The previously described cascade cyclization reaction to form new stable monomeric intermediates via the aza-Michael reaction has not been described in previous reviews. This is unexpected, as, besides itaconic acid, several other monomers such as fumaric acid, maleic acid, trans-β-hydromuconic, and aconitic acid, prove susceptible to participate in the aza-Michael (cascade) reaction to yield highly promising monomers for further polymerization. Therefore, in this work we provide an overview of the current research activities on renewable unsaturated acids and esters for monomer synthesis via both the aza-Michael addition and the cascade cyclization reaction, and elaborate on their use in melt-polycondensation reactions. Furthermore, we extend the state-of-the-art with new findings, highlighting the potential of the aza-Michael cascade reaction for trans-trimethyl aconitate and demonstrate its potential in polymerization reactions.
Essentials for aza-Michael Cascade Reaction
Michael Donors
The reactivity of different amines as Michael donor has been studied for several Michael acceptors, such as acrylates (Wu et al., 2004), methyl acrylates (Zou and Jiang, 2008), and vinyl phosphonates (Matveeva et al., 2008). Several factors influence the reactivity of the amine as Michael donor, such as nucleophilicity, steric hindrance, and aromaticity. In general, cyclic secondary amines such as piperidine are stronger nucleophiles than primary amines due to the inductive effect of the N-substituted alkyl groups, and can therefore react faster as Michael donor. However, bulky secondary amines such as dibutylamine are slower to react than primary amines due to steric hindrance. In turn aromatic amines such as aniline showed no reactivity as Michael donor at room temperature without catalyst, and therefore would require harsher conditions to react (Ai et al., 2010). A comprehensive overview of the different reactivity of amines as Michael donor has been extensively discussed in an excellent review paper by Ganachaud and coworkers and we refer to this work for more information on this topic (Genest et al., 2017).
Michael Acceptors
The capability of unsaturated monomers to act as Michael acceptor depends on the nature of this unsaturated bond. Only electron deficient unsaturated bonds are capable of accepting an electron from the nucleophilic Michael donor, and the degree of electron deficiency is largely determined by electron withdrawing groups (EWG) on the β-position relative to the unsaturation. It was shown that nitrile groups and methyl esters have the highest electron withdrawing effect (Scheme 2, top) (Critchfield et al., 1956), and therefore unsaturated monomers with these EWGs in the β-position are highly susceptible toward to aza-Michael addition reaction. This can be seen by the high amount of publications of the aza-Michael addition on unsaturated monomers such as acrylates and acrylonitriles (Genest et al., 2017).

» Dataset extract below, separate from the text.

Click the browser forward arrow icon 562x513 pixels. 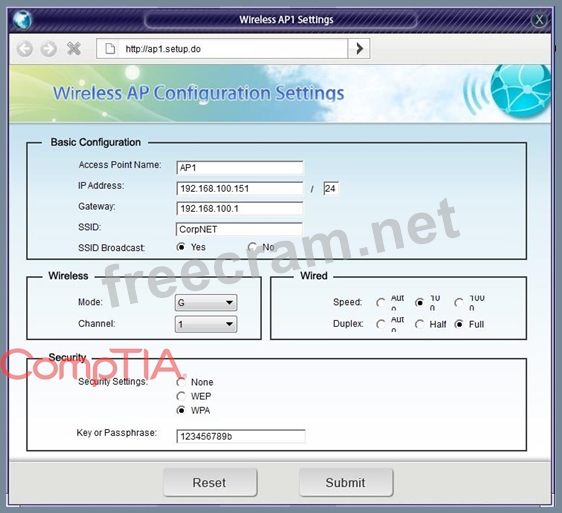[x=48, y=49]
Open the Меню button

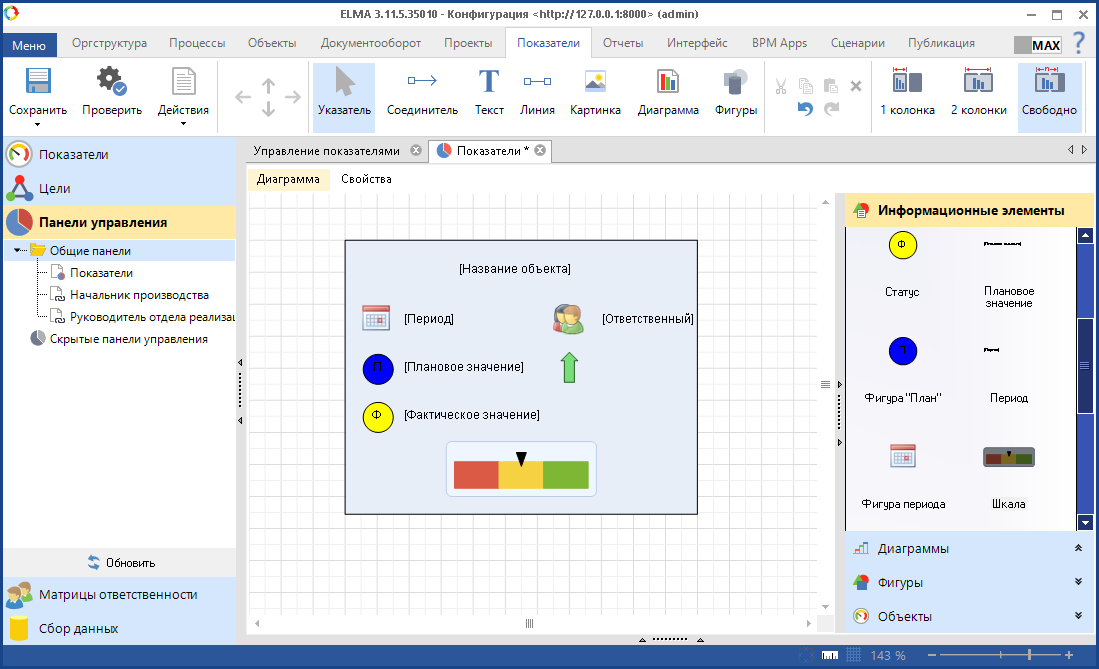click(x=29, y=45)
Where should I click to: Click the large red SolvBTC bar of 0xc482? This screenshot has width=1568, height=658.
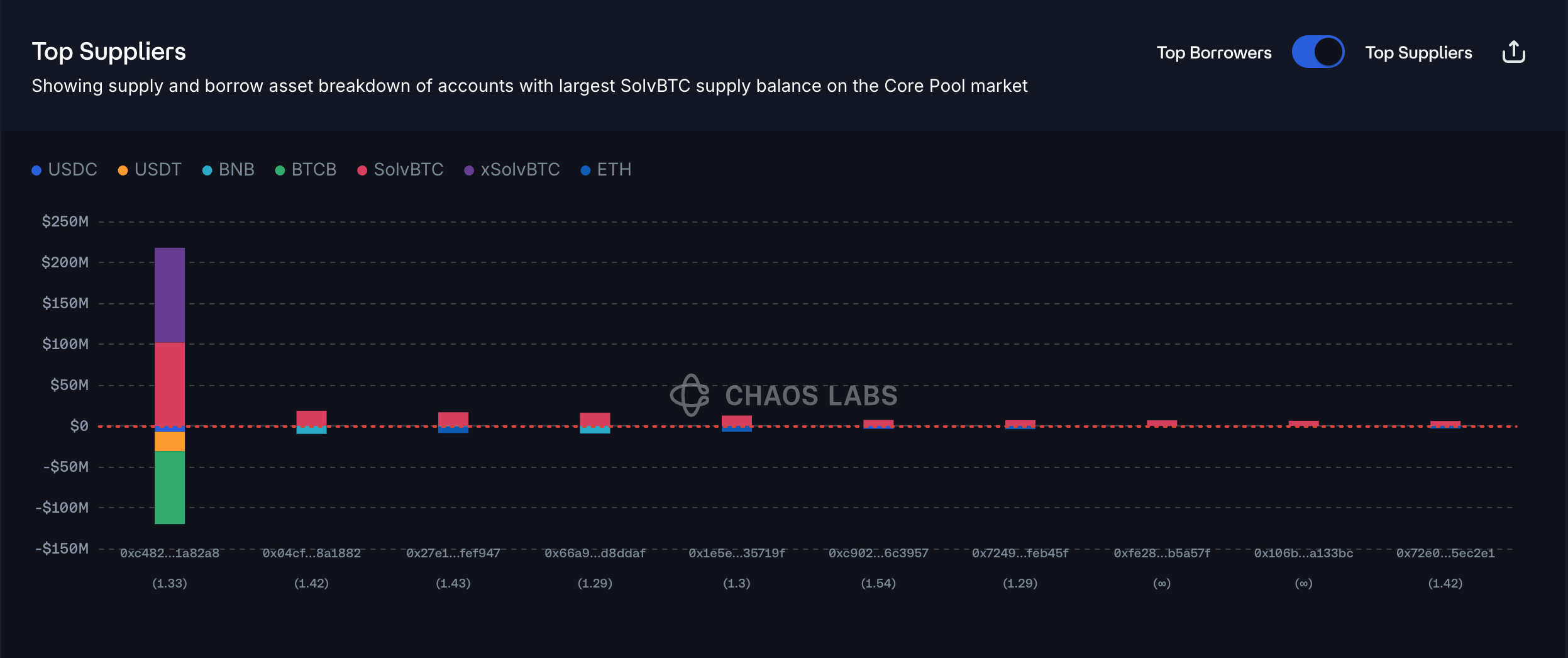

Scheme 2. Top, from left to right: the strongest electron withdrawing group to less strong electron withdrawing group. The stronger the electron withdrawing group on the β-position of the unsaturated bond, the higher the reactivity toward the aza-Michael addition reaction. Bottom, reactivity dependency of the Michael acceptor as a function of the degree of α,β-substitution.
The electron deficiency of the unsaturation is also dependent of the degree of alkyl-substitution on the monomer. Alkyl substitutions, which have an electron donating effect, on both the α-, as β-position can slow down the aza-Michael addition reaction (Scheme 2, bottom) (Genest et al., 2017). Generally it is reported that with a higher degree of alkyl-substitution, an increase in reaction temperature is required for the aza-Michael addition to occur (Critchfield et al., 1956).
Cascade Cyclization Reaction
Apart from the aza-Michael addition reaction, monomers with an ester group on the γ-position relative to the unsaturated bond can undergo a cascade reaction when ammonia or a primary amine is used in the aza-Michael addition reaction. The formed secondary amine in the aza-Michael adduct (Scheme 3, middle) can act as a nucleophile, and undergoes an autocatalyzed intramolecular amidation-cyclization reaction with an ester spaced four carbons away (γ-position) to form a highly stable 5-membered N-substituted pyrrolidone ring (Scheme 3, right). This cascade reaction is well-known to occur with the biobased monomer dimethyl itaconate (Scheme 3, EWG = methyl-ester, R1 = H), and readily reaches full conversion when conducted at elevated temperatures, as will be explained in more detail later in this work. The cyclization reaction is irreversible under normal synthesis conditions, and thereby avoids any potential retro aza-Michael reactions which have been observed in other systems (Baruah et al., 2016). Although the cyclization step does include the loss of a condensation molecule, the reaction can proceed fast, highly selective and with high yields, both in bulk or in green solvents such as methanol or water, hence following the principles of green chemistry.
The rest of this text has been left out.